L'électronique moderne a très souvent recours au système binaire, et parfois à ses variantes, le code BCD et le système hexadécimal. Un microcontrôleur ou un microprocesseur, par exemple, ne connaissent que des "0" et des "1"...

Le système binaire utilise la base 2, tandis que notre bon vieux système décimal de tous les jours utilise la base 10 (puisque nous avons dix doigts!). La base 2 ne comporte que deux "chiffres", ou signes, 0 et 1, tandis que la base 10 en comporte dix, de 0 à 9.

Un chiffre binaire (un 0 ou un 1) s'appelle un bit (de l'anglais BInary digiT). Un groupe de huit bits (par exemple: 01100010) s'appelle un octet (byte, en anglais).

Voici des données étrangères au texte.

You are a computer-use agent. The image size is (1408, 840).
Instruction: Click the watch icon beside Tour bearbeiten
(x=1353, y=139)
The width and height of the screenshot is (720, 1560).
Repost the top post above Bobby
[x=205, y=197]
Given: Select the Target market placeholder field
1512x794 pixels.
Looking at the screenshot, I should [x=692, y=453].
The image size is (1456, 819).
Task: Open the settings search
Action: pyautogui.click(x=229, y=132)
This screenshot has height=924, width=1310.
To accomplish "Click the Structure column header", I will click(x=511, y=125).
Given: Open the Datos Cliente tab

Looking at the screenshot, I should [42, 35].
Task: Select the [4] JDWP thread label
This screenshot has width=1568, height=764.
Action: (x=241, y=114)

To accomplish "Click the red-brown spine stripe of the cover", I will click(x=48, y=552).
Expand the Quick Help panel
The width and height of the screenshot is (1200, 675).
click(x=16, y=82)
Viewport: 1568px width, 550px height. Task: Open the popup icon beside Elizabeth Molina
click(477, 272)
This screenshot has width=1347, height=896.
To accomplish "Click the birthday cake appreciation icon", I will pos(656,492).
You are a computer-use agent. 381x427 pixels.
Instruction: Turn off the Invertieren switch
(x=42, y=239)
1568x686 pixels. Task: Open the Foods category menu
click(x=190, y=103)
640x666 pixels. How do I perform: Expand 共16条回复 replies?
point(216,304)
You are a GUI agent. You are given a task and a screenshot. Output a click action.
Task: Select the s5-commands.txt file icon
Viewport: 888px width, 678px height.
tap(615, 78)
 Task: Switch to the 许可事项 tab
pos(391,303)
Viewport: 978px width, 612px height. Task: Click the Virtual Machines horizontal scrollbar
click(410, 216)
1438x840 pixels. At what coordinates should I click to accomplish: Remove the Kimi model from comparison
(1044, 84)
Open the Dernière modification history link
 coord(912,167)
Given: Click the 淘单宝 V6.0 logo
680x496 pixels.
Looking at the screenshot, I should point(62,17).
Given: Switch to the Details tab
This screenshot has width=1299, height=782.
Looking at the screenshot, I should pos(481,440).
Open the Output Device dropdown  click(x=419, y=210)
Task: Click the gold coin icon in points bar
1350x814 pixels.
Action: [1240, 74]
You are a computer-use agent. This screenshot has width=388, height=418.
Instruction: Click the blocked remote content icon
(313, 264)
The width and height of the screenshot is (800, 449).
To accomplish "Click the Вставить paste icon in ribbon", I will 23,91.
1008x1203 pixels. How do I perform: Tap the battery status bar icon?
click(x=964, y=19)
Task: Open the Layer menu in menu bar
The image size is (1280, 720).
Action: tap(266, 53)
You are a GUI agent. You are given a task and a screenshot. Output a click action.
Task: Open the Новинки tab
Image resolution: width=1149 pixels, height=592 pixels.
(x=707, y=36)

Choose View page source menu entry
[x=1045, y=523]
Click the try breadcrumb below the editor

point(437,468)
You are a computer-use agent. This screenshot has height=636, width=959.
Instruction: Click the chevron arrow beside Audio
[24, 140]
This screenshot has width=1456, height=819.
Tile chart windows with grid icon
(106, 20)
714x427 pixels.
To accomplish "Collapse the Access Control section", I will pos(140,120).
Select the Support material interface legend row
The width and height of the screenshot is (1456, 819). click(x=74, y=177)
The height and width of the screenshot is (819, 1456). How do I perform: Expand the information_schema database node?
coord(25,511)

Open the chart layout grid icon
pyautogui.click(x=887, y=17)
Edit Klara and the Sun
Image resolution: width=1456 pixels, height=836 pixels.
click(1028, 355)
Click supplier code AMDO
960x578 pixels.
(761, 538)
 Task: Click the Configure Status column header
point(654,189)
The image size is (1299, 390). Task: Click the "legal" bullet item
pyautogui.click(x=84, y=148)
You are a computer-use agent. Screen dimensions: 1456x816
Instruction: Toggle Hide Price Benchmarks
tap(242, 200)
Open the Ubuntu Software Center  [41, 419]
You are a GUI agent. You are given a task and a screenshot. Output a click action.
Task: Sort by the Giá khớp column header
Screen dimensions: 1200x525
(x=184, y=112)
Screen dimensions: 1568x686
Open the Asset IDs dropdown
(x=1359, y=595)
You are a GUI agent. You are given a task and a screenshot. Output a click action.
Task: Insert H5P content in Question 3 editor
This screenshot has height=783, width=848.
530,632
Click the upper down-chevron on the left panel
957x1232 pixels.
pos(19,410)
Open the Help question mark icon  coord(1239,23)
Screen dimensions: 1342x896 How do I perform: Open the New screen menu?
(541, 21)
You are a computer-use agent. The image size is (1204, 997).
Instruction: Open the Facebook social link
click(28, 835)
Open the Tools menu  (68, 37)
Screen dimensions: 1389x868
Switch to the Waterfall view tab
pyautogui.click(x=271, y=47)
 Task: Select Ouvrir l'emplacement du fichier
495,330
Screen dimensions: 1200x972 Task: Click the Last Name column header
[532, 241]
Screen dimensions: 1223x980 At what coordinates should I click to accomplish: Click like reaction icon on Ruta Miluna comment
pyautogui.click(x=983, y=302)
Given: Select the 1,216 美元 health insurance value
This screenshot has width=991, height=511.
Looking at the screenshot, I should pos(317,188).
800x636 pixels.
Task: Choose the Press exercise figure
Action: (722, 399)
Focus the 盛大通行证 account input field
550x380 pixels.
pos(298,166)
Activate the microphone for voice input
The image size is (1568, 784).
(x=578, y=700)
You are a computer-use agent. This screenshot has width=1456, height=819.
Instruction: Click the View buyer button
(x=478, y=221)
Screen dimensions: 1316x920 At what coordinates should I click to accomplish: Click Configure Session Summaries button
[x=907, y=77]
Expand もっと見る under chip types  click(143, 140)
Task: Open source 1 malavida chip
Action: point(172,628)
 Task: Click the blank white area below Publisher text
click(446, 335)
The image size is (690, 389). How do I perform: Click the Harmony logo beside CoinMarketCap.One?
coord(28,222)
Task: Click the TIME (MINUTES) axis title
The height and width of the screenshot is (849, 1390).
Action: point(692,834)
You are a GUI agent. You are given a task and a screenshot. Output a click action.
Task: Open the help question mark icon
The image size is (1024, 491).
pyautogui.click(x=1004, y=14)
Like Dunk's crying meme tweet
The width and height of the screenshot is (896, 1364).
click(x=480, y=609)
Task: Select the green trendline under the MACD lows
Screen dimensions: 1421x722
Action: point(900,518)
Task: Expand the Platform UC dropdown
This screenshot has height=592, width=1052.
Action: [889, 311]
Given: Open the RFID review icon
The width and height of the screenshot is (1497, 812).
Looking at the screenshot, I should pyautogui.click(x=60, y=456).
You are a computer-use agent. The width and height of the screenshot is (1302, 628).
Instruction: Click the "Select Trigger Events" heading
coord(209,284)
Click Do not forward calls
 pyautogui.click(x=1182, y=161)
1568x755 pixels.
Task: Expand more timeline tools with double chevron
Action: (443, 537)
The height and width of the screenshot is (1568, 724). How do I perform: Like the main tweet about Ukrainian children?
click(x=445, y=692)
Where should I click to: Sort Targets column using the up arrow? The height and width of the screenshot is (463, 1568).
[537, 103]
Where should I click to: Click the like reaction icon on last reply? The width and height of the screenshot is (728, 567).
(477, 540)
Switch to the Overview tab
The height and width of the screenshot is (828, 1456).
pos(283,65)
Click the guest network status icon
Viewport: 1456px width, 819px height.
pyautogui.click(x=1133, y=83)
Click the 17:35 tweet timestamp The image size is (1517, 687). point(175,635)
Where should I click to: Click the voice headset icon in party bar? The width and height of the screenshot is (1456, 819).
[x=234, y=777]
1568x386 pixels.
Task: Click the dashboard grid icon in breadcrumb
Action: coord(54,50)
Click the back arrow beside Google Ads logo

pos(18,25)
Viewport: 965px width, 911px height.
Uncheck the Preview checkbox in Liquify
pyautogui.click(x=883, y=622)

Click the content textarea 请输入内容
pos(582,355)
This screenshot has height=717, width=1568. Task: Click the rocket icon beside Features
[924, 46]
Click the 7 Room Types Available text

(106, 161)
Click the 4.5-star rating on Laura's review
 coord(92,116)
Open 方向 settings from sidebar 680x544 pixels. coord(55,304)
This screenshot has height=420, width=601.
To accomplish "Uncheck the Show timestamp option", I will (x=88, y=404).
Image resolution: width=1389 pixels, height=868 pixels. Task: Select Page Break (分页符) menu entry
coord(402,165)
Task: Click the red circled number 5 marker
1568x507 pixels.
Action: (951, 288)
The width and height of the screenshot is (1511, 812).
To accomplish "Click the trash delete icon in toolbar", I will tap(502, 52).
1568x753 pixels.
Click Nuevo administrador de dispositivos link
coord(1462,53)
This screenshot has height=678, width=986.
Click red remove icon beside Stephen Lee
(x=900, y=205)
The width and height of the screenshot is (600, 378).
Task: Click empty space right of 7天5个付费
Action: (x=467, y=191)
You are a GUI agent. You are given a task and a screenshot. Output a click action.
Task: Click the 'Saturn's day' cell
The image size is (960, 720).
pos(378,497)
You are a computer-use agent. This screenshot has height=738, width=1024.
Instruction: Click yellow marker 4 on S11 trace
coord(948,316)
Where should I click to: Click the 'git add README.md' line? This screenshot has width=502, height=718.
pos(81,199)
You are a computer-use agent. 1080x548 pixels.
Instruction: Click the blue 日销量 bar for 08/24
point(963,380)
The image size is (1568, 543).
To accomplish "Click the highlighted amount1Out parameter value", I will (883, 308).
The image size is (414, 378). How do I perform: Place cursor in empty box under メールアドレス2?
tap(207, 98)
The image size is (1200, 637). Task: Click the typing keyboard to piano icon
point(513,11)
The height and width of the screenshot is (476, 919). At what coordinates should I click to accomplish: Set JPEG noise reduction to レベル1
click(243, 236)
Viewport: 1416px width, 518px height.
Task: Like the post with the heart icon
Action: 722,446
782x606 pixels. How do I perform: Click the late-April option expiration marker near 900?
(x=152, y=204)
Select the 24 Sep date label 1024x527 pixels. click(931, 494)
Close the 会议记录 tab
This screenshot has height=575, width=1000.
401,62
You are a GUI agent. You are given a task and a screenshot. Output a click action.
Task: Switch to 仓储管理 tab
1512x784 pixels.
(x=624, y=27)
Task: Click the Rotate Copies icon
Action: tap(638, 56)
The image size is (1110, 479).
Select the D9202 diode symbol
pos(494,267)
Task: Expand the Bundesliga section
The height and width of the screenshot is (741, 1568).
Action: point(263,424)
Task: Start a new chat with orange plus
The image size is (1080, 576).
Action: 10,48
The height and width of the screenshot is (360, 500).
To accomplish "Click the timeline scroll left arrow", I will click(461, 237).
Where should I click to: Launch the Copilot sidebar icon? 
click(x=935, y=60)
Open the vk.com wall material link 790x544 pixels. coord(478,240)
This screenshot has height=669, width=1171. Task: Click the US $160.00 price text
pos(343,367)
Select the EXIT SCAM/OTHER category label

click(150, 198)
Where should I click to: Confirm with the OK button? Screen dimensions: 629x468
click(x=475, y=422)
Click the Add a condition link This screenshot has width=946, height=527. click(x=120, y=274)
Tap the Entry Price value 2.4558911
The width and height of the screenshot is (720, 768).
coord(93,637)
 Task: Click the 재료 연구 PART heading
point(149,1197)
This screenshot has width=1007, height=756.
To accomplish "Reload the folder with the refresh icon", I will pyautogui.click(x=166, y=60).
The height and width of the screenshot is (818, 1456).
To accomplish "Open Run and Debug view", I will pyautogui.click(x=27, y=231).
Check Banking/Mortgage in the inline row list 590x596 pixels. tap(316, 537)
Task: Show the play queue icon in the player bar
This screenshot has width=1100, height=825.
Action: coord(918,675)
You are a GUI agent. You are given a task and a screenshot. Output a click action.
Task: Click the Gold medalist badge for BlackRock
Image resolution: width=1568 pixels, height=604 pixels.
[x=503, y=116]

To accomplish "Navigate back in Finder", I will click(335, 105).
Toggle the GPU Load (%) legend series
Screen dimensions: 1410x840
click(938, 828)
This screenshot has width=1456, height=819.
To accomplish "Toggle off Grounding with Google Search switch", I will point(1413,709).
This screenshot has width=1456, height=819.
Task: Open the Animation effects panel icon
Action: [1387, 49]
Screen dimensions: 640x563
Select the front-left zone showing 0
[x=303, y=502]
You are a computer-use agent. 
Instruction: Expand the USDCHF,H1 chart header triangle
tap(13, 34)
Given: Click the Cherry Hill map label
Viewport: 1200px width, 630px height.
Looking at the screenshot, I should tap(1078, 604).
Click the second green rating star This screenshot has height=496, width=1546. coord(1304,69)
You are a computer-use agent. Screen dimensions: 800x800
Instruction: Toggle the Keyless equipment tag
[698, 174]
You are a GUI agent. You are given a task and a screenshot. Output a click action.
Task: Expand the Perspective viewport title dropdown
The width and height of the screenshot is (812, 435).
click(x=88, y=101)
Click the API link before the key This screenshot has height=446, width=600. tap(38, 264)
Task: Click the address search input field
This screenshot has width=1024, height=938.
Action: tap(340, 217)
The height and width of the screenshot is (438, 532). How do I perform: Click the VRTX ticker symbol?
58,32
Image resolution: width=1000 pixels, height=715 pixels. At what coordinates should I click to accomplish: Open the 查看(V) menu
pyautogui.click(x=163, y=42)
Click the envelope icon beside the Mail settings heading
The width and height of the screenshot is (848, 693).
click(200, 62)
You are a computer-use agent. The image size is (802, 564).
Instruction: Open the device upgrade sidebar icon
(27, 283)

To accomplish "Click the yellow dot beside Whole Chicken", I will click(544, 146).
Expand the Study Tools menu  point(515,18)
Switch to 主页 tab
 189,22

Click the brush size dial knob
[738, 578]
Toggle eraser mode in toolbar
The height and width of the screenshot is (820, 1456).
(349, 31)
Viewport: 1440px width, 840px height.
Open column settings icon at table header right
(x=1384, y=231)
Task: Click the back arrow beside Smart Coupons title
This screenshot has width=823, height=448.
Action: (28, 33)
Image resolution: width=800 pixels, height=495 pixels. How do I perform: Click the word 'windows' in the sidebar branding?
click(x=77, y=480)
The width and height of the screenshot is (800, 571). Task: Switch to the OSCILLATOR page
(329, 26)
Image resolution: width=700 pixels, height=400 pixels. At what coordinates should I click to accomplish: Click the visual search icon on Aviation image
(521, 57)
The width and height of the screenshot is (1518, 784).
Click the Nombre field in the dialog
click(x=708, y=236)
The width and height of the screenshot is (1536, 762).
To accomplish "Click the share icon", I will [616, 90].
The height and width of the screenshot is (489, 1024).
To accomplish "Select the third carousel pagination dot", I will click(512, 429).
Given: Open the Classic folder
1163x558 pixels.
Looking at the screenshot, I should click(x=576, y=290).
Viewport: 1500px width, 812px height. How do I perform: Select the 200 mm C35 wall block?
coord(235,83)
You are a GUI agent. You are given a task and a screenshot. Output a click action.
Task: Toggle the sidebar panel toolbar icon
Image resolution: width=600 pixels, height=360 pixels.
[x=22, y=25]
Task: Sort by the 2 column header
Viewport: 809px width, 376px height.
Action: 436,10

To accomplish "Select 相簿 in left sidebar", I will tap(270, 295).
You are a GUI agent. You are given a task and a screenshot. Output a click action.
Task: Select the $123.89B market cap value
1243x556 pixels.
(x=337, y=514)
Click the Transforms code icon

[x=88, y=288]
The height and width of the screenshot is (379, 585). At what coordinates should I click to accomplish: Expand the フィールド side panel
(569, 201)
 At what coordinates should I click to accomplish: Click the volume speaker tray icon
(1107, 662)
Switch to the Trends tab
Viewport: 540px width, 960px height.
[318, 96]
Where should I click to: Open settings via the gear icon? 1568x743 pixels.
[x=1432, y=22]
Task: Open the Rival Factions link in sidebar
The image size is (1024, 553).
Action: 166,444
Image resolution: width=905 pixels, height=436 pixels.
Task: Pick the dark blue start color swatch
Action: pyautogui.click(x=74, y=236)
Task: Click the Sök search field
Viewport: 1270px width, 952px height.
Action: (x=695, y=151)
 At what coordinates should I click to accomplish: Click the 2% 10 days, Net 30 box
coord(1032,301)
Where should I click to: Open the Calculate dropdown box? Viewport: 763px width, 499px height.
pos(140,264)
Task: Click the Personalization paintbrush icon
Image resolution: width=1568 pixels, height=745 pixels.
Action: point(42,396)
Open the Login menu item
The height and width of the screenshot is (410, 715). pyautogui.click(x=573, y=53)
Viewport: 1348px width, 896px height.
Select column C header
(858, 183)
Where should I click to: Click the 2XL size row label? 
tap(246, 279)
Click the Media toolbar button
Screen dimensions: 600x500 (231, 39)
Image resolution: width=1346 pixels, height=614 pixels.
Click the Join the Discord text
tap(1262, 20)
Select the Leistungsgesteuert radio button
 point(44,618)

Ainsi, le nombre 2, en décimal, devient 10 en binaire; 8 en décimal devient 1000 en binaire, 15 en décimal s'écrit 1111 en binaire. Chaque signe binaire, on vient de le dire, est un bit: pour traduire 15 (décimal) en binaire, il faut donc, au minimum, quatre bits. Si on dispose de huit bits, 15 (décimal), s'écrira: 00001111. Ces huit bits forment un octet.

DEC BIN BCD HEX
0 0 0000 0000 0
1 1 0000 0001 1
2 10 0000 0010 2
3 11 0000 0011 3
4 100 0000 0100 4
5 101 0000 0101 5
6 110 0000 0110 6
7 111 0000 0111 7
8 1000 0000 1000 8
9 1001 0000 1001 9
10 1010 0001 0000 A
11 1011 0001 0001 B
12 1100 0001 0010 C
13 1101 0001 0011 D
14 1110 0001 0100 E
15 1111 0001 0101
F
16 10000 0001 0110 10
20 10100 0010 0000 14
30 11110 0011 0000 1E
32 100000 0011 0010 20
conversion BIN -> DEC
conversion DEC -> BIN

Table de conversion décimal (DEC), binaire (BIN), BCD, hexadécimal (HEX) pour quelques nombres et, à droite, méthodes de conversion. Pour convertir "à la main" un nombre décimal en binaire, on peut choisir la méthode des divisions successsives par 2 ou celle, peut-être plus élégante, par addition des puissances de 2.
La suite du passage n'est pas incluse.